Parigi: Expo 2015 è partito, formalmente con la costituzione della Società di gestione, ma è partito soprattutto il suo grande progetto internazionale. "Milano, la Regione Lombardia, l’Italia sta già lavorando con 90 paesi stranieri interessati a sviluppare con noi iniziative concrete", così recita uno dei primi passi dell’intervento del Sindaco di Milano Letizia Moratti e del Presidente della Regione Lombardia, Roberto Formigoni, in occasione della 144ma sessione dell’Assemblea Generale del Bie che radunava oggi, al Palazzo delle Esposizioni di Parigi, i delegati delle 154 nazioni aderenti. Una relazione dello stato di avanzamento dei lavori che ha sottolineato la garanzia, da parte del Governo italiano, della copertura finanziaria, la nomina del Sindaco di Milano a Commissario straordinario, la formazione del consiglio di amministrazione della SpA che gestirà l’evento e la nomina del suo presidente, Diana Bracco.

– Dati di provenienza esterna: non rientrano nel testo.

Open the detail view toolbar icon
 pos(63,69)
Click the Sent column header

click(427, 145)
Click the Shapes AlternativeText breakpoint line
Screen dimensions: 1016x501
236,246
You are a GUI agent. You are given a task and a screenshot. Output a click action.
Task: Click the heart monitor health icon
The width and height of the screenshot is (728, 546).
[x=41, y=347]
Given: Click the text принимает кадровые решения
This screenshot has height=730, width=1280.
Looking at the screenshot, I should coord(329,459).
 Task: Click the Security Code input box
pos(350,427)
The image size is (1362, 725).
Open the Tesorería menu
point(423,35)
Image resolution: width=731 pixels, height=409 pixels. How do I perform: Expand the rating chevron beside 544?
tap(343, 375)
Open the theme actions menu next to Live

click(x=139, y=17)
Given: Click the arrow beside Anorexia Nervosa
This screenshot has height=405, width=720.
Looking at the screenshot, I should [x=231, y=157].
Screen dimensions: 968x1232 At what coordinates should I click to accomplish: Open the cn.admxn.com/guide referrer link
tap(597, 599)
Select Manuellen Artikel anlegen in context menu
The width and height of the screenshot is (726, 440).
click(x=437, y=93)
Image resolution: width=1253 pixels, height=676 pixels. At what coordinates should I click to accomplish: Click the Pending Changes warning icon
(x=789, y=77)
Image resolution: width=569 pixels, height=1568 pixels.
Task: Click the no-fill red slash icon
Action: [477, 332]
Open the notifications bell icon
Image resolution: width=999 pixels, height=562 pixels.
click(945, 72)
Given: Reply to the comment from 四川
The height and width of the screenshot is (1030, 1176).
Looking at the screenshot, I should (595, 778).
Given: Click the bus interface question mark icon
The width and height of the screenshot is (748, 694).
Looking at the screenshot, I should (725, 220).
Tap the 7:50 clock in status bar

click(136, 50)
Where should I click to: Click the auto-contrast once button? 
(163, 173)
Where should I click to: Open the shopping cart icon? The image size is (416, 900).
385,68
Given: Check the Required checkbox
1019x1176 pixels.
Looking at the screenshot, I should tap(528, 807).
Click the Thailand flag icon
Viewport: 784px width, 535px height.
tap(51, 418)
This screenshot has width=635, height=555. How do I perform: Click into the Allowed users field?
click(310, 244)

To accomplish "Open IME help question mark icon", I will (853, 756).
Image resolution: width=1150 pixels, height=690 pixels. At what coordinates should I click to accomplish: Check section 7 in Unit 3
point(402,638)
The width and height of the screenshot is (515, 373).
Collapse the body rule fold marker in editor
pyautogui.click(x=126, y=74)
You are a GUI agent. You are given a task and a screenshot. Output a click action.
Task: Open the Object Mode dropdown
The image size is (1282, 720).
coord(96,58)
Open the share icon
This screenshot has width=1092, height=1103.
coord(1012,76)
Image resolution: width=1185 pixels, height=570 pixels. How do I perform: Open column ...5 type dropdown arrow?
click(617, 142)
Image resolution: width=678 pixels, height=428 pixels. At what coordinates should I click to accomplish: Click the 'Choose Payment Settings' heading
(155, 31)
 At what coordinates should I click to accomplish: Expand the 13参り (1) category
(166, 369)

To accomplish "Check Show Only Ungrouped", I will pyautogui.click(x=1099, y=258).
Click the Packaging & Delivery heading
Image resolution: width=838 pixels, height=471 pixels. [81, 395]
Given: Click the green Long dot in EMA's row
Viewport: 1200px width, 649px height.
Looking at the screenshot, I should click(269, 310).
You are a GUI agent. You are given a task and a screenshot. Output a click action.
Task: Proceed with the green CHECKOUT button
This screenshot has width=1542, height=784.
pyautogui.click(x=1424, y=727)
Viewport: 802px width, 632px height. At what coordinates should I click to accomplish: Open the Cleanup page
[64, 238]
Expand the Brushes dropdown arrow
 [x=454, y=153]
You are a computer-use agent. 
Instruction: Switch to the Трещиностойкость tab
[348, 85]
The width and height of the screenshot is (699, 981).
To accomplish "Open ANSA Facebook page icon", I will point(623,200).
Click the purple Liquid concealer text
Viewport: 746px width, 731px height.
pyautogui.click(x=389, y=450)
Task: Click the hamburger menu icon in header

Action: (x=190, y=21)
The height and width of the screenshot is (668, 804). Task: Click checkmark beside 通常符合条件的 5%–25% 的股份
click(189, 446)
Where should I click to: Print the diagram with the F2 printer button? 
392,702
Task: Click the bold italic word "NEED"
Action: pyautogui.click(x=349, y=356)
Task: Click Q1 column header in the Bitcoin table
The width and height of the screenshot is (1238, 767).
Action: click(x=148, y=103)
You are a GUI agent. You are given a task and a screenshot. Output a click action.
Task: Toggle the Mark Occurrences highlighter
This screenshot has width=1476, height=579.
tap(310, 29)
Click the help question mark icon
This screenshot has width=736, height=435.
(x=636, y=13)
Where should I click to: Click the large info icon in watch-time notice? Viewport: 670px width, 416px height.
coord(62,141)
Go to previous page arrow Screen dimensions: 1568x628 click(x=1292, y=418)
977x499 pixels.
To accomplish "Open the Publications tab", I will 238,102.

Una fitta relazione di "passi concreti" e di "risultati fattivi" ha così caratterizzato il discorso del Sindaco che ha potuto contare anche sull’intervento dell’economista francese Jacques Attali , fondatore di PlaNet Finance. Attali è intervenuto nel corso della relazione dell’Expo 2015 e, a margine dell’Assemblea Bie, ha perfezionato insieme alla Moratti l’accordo tra Expo, Comune di Milano e PlaNet Finance per la realizzazione di progetti di microcredito nei paesi in via di sviluppo.
"È un lavoro che ha prodotto più di 480 progetti che svilupperemo nei prossimi sette anni - ha sottolineato il Sindaco Moratti al Bureau International des Expositions con presenti il presidente Jean Pierre Lafon e il Segretario generale Vincente Gonzales Loscertales - Sono interventi che interessano molteplici ambiti che vanno dall’alfabetizzazione alla sicurezza alimentare, dalla solidarietà alla cooperazione, dalle tecnologie agricole alla biodiversità e ancora la difesa del territorio dai rischi ambientali e dai cambiamenti climatici e tanto altro ancora".
Nel dettaglio, si tratta di progetti che interessano 20 nazioni europee, 24 africane, 17 asiatiche, 11 americane, 7 caraibiche e 6 dell’ Oceania.
"Il drammatico cambiamento dello scenario internazionale - ha detto il Sindaco di Milano - rendono ora i nostri sforzi e i nostri progetti tanto più urgenti e importanti per tanta gente e per noi. Vorrei allora condividere con voi un messaggio, una frase che mi sono sentita rivolgere dai nostri amici in Dakar nella mia ultima missione in Africa. È una frase che vorrei diventasse nostra e che è una sorta di "patto" per il 2015: Siano questi i cambiamenti che noi vogliamo vedere nel mondo".